Segment Start: Provided records
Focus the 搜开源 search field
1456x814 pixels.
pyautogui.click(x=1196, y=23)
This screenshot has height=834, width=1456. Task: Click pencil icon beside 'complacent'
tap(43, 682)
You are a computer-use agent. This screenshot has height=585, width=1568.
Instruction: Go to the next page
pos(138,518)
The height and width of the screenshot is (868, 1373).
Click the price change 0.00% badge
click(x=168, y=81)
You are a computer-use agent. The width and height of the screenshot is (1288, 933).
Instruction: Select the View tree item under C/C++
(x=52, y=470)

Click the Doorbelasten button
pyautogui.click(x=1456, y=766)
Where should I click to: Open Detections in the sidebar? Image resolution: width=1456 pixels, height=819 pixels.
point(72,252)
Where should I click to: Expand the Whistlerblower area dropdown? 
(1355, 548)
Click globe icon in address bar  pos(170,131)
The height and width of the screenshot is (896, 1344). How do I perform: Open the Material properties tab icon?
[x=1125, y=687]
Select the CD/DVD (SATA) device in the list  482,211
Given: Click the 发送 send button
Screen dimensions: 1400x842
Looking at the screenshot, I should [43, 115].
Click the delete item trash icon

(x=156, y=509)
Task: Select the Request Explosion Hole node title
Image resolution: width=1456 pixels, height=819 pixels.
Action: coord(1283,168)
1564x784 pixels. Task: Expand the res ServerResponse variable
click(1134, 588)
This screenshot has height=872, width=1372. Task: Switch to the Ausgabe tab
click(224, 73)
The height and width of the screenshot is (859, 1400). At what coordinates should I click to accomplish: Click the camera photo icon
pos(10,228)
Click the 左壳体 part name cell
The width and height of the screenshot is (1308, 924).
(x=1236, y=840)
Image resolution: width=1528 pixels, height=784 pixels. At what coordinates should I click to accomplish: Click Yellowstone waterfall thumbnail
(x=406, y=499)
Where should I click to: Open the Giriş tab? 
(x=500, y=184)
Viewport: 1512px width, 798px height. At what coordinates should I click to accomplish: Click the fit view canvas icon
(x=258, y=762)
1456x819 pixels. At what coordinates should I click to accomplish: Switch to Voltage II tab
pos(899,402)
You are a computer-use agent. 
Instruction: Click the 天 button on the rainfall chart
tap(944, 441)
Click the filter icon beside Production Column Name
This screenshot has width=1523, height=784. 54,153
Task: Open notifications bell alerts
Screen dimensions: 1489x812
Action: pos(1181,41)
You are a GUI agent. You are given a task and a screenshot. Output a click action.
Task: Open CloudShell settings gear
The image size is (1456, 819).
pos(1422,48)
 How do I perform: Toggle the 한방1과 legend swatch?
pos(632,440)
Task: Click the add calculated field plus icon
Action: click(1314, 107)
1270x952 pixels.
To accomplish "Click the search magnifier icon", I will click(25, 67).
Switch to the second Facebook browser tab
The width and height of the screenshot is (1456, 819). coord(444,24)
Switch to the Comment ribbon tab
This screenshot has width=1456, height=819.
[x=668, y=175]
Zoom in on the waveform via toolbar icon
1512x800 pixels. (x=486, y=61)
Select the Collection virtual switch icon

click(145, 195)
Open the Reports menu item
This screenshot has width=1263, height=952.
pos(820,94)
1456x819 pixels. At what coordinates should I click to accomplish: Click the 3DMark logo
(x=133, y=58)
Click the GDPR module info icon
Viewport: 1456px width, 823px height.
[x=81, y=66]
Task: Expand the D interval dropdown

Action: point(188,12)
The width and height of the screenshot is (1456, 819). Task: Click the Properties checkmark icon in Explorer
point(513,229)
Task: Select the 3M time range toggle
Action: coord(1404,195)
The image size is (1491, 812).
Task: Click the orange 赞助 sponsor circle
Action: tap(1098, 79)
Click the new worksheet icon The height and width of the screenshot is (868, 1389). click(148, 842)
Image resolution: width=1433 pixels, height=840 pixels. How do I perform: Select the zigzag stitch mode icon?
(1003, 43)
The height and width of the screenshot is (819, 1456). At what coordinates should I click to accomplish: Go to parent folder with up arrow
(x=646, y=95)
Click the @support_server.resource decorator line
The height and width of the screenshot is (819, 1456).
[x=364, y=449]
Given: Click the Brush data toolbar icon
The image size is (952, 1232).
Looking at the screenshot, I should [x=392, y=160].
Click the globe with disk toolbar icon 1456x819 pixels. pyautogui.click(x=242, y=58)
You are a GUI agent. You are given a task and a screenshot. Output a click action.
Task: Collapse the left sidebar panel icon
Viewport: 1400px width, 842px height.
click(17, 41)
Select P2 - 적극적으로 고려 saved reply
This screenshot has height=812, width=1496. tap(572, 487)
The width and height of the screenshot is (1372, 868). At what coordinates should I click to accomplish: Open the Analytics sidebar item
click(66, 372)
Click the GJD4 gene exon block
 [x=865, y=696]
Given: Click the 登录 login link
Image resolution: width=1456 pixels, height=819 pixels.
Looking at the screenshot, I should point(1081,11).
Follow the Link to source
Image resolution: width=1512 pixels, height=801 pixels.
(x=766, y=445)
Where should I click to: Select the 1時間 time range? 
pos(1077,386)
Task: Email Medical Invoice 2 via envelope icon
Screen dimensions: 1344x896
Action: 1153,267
Segment End: Provided records
Exercise goal:
Scan the data for the string "agent" and copy each line in which it occurs.

Solved problem:
You are a computer-use agent. This screenshot has height=585, width=1568.
You are a computer-use agent. The width and height of the screenshot is (1288, 933).
You are a computer-use agent. 
You are a GUI agent. You are given a task and a screenshot. Output a click action.
You are a GUI agent. You are given a task and a screenshot. Output a click action.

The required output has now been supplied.